作業の指示.
「Describe the element at coordinates (920, 302)」を含む行から始まり「Stays is located at coordinates (188, 324).」を含む行で終わる部分を、「element」を「item」に差し替えて書き出してください。それ以外は一字も変えないでください。

課題の素材.
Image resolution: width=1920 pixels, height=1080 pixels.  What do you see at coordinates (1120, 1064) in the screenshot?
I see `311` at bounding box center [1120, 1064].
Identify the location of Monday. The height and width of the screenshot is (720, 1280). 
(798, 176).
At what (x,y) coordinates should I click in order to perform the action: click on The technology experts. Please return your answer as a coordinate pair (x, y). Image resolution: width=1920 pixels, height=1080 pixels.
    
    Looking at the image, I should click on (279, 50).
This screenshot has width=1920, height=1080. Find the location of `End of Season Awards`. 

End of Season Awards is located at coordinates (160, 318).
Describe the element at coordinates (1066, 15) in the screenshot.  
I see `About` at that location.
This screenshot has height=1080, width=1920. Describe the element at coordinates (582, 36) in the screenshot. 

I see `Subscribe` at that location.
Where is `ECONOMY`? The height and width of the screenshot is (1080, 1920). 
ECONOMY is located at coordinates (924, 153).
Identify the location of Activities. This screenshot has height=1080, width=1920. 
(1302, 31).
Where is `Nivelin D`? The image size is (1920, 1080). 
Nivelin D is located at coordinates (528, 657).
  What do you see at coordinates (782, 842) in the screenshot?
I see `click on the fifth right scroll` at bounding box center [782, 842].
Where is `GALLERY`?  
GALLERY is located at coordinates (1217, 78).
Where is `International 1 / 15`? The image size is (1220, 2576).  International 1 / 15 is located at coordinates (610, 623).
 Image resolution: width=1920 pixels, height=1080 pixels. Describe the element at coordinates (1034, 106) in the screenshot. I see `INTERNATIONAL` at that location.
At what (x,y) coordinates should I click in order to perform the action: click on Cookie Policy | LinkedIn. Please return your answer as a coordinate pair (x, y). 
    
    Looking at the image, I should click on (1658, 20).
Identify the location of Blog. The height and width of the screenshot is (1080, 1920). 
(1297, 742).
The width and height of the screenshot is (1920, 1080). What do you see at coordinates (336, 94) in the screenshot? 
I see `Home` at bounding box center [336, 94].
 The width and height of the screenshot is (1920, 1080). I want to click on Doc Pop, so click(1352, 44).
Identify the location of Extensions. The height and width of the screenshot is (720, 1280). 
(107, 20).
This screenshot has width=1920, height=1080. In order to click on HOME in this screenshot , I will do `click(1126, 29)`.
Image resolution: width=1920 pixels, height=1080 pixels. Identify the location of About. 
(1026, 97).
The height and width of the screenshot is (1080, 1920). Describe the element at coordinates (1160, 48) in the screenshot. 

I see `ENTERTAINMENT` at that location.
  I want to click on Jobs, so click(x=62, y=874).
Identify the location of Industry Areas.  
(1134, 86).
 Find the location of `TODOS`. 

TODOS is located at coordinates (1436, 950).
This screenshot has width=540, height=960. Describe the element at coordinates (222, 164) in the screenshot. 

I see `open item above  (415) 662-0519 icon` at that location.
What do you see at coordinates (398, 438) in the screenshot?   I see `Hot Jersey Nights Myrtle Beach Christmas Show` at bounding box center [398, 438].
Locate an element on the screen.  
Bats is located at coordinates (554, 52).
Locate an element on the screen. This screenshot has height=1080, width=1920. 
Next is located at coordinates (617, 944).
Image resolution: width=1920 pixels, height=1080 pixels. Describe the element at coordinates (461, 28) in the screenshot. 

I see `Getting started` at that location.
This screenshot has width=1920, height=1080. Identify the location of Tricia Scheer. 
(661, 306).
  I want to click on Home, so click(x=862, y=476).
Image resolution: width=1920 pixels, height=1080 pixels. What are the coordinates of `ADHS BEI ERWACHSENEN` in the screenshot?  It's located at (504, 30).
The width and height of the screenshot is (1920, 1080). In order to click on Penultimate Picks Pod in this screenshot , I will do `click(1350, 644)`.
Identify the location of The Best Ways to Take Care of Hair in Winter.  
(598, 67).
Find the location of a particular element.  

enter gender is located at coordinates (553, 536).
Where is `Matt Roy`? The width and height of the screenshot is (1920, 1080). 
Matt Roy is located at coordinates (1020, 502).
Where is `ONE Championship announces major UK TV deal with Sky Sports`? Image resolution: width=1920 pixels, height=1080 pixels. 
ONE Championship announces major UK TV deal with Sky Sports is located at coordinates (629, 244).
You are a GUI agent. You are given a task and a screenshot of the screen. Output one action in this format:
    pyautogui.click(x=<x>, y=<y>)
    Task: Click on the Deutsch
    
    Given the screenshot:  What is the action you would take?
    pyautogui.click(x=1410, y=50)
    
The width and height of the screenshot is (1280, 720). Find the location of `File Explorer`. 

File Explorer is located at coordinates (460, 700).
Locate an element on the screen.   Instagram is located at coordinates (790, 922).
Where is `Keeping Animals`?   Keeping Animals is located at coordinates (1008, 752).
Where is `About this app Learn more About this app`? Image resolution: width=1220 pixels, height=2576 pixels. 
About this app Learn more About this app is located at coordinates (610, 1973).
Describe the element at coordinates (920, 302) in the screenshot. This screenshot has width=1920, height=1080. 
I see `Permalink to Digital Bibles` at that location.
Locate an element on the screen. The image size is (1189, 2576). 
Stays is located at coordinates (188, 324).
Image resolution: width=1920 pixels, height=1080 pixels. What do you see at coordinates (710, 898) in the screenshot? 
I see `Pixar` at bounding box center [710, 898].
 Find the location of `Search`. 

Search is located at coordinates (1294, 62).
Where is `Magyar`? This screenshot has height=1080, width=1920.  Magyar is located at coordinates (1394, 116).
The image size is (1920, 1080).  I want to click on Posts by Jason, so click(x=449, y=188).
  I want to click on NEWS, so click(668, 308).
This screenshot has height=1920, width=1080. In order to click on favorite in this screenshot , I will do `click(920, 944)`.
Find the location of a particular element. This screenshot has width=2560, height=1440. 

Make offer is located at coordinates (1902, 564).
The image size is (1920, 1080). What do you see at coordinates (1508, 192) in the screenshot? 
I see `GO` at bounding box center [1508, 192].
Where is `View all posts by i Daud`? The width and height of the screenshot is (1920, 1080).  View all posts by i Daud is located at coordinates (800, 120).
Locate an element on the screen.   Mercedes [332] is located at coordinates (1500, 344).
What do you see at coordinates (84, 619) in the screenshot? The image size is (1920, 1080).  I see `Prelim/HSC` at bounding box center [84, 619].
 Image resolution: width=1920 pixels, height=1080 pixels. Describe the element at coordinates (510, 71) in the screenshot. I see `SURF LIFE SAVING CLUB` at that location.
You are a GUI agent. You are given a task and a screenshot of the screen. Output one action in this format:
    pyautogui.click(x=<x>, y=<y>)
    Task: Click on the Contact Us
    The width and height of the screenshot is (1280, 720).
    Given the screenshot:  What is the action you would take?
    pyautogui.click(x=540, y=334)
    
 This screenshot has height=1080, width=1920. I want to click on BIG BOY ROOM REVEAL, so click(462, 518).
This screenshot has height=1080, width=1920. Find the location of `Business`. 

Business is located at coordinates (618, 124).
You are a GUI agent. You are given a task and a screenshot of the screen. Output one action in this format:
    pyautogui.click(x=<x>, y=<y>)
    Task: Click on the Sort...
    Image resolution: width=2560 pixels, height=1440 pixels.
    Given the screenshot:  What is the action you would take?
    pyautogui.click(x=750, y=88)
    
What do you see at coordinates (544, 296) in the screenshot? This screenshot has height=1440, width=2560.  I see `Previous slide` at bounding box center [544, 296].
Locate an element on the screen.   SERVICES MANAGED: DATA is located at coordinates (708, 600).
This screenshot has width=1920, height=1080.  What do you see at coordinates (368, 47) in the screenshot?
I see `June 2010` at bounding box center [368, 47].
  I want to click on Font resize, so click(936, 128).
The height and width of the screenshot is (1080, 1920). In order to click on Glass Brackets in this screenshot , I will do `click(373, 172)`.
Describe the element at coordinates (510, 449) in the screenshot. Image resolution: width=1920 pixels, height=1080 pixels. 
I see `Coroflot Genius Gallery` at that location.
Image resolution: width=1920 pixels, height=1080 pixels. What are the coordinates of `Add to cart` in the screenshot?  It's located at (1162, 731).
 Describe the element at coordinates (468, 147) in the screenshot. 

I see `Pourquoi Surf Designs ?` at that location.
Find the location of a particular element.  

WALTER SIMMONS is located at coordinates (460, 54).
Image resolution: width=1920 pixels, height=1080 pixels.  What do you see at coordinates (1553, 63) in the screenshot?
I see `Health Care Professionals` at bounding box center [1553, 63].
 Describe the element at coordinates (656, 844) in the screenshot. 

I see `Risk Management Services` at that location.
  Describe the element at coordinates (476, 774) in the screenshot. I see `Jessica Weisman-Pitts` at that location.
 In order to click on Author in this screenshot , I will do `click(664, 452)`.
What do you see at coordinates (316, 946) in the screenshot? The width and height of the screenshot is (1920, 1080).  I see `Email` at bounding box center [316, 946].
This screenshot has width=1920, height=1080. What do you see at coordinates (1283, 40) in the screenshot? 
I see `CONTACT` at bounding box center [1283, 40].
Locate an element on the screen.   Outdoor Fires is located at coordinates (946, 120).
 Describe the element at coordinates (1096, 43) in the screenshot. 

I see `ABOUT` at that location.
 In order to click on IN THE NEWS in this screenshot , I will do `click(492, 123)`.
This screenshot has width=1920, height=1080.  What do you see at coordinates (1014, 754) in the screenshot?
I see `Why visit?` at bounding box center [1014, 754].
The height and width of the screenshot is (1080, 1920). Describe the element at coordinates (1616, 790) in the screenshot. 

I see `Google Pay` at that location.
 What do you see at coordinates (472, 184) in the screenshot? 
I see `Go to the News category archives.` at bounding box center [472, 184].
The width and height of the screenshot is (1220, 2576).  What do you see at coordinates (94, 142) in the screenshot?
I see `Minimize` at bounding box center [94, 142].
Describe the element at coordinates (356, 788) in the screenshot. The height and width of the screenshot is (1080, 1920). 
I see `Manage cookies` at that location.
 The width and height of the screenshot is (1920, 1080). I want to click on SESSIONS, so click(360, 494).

課題の出力.
Describe the item at coordinates (920, 302) in the screenshot. This screenshot has width=1920, height=1080. 
I see `Permalink to Digital Bibles` at that location.
Locate an item on the screen. The image size is (1189, 2576). 
Stays is located at coordinates (188, 324).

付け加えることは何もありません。